A more fitting example should have a grid of points and values like the one i have:
data=[]
for i in range(10):
for j in range(10):
data.append([i,j,i**2+j**2])
data=array(data,dtype=float)
gx,gy=gradient(data)
another thing i can add is that my grid is not a square one but has the shape of a polygon being the brillouin zone of a 2d crystal.

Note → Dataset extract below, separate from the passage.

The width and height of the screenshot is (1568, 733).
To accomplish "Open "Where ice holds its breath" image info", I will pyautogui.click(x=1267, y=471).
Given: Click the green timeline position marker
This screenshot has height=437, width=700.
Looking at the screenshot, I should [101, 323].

I've understood that numpy.gradient works properly only on a square grid of values, not what i'm searchin for. Even if i make my data as a grid that would have lots of zeroes outside of the polygon of my original data, that would add really high vectors to my gradient affecting (negatively) the precision of calculation. This module seems to me more a toy than a tool, it has severe limitations imho.
Problem solved using dictionaries.
You need to give gradient a matrix that describes your angular frequency values for your (x,y) points. e.g.
def f(x,y):
return np.sin((x + y))
x = y = np.arange(-5, 5, 0.05)
X, Y = np.meshgrid(x, y)
zs = np.array([f(x,y) for x,y in zip(np.ravel(X), np.ravel(Y))])
Z = zs.reshape(X.shape)
gx,gy = np.gradient(Z,0.05,0.05)
You can see that plotting Z as a surface gives:
Here is how to interpret your gradient:
gx is a matrix that gives the change dz/dx at all points. e.g. gx[0][0] is dz/dx at (x0,y0). Visualizing gx helps in understanding:
Since my data was generated from f(x,y) = sin(x+y) gy looks the same.

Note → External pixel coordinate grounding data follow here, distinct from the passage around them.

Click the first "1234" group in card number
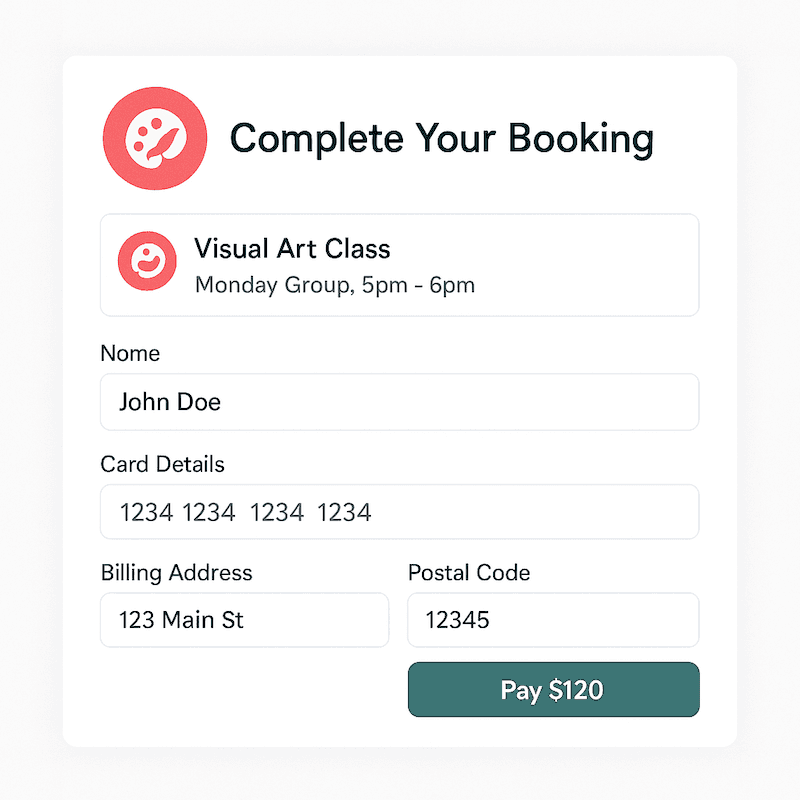800x800 pixels. [x=146, y=513]
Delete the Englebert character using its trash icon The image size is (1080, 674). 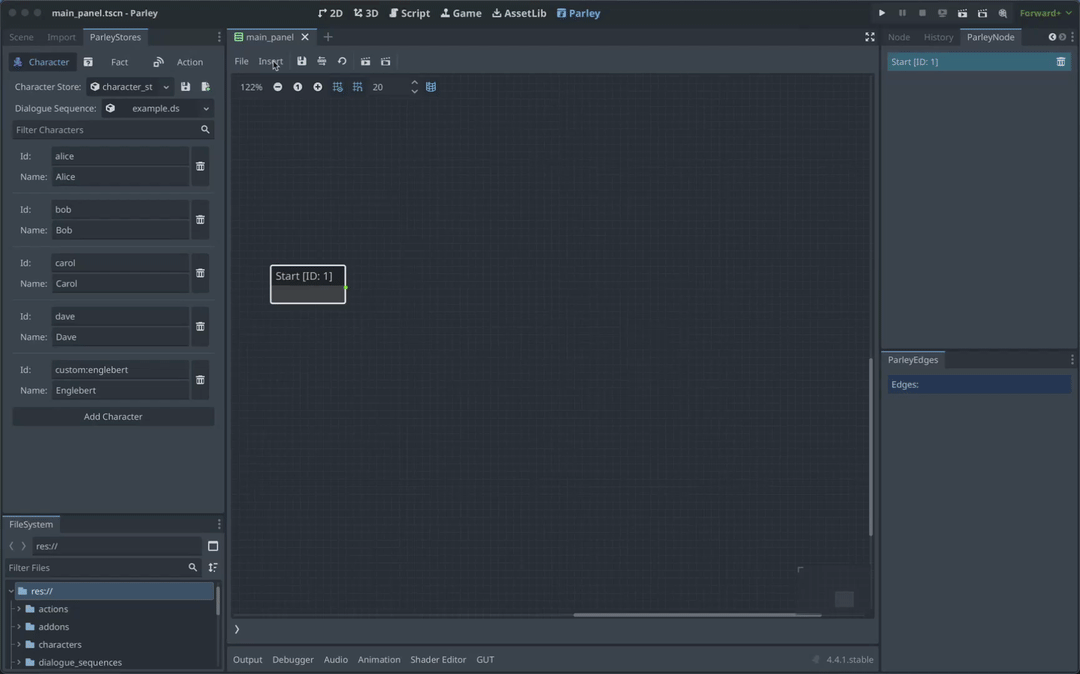(200, 380)
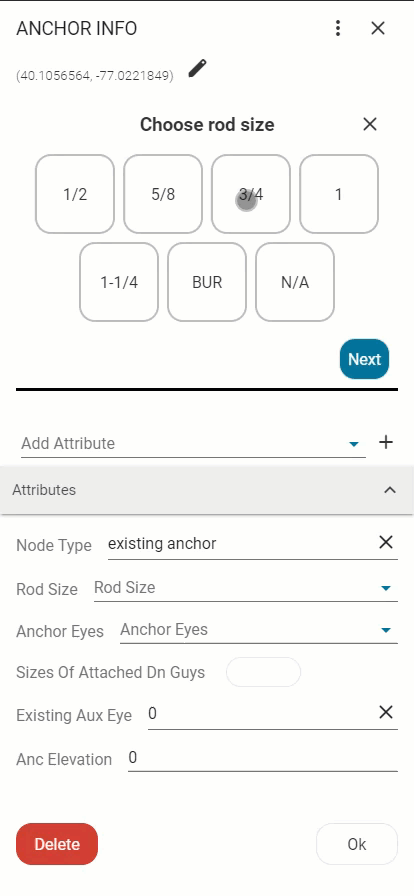The width and height of the screenshot is (414, 896).
Task: Open the Add Attribute dropdown
Action: coord(193,443)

Here is a more obvious example using f(x,y) = sin(x)...
f(x,y)
and the gradients
update Let's take a look at the xy pairs.
This is the code I used:
def f(x,y):
return np.sin(x)
x = y = np.arange(-3,3,.05)
X, Y = np.meshgrid(x, y)
zs = np.array([f(x,y) for x,y in zip(np.ravel(X), np.ravel(Y))])

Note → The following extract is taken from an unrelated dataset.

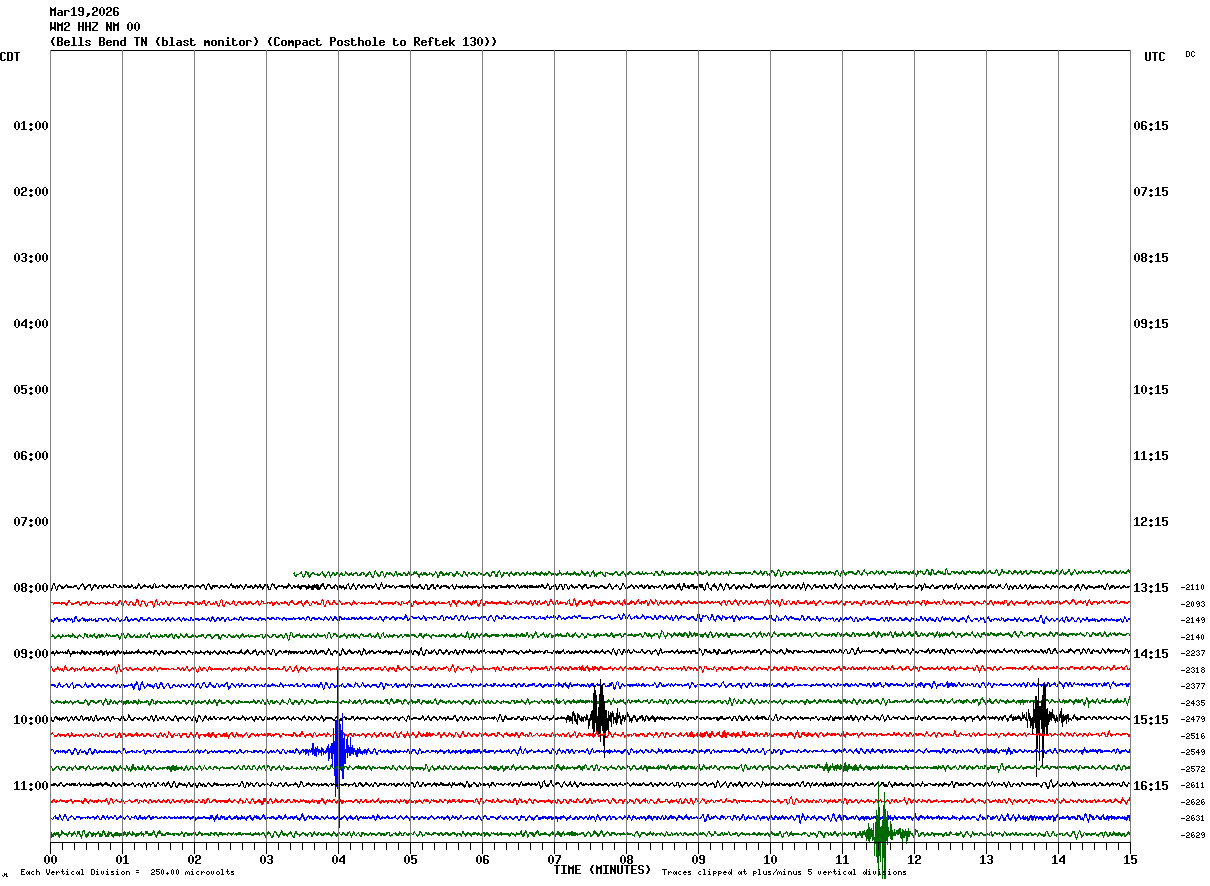Click the 08:00 CDT time label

xy_pairs = np.array([str(x)+','+str(y) for x,y in zip(np.ravel(X), np.ravel(Y))])
Z = zs.reshape(X.shape)
xy_pairs = xy_pairs.reshape(X.shape)
gy,gx = np.gradient(Z,.05,.05)
Now we can look and see exactly what is happening. Say we wanted to know what point was associated with the value atZ[20][30]? Then...
>>> Z[20][30]
-0.99749498660405478
And the point is
>>> xy_pairs[20][30]
'-1.5,-2.0'
Is that right? Let's check.
>>> np.sin(-1.5)
-0.99749498660405445
Yes.
And what are our gradient components at that point?
>>> gy[20][30]
0.0
>>> gx[20][30]
0.070707731517679617
Do those check out?
dz/dy always 0 check.
dz/dx = cos(x) and...
>>> np.cos(-1.5)
0.070737201667702906
Looks good.
You'll notice they aren't exactly correct, that is because my Z data isn't continuous, there is a step size of 0.05 and gradient can only approximate the rate of change.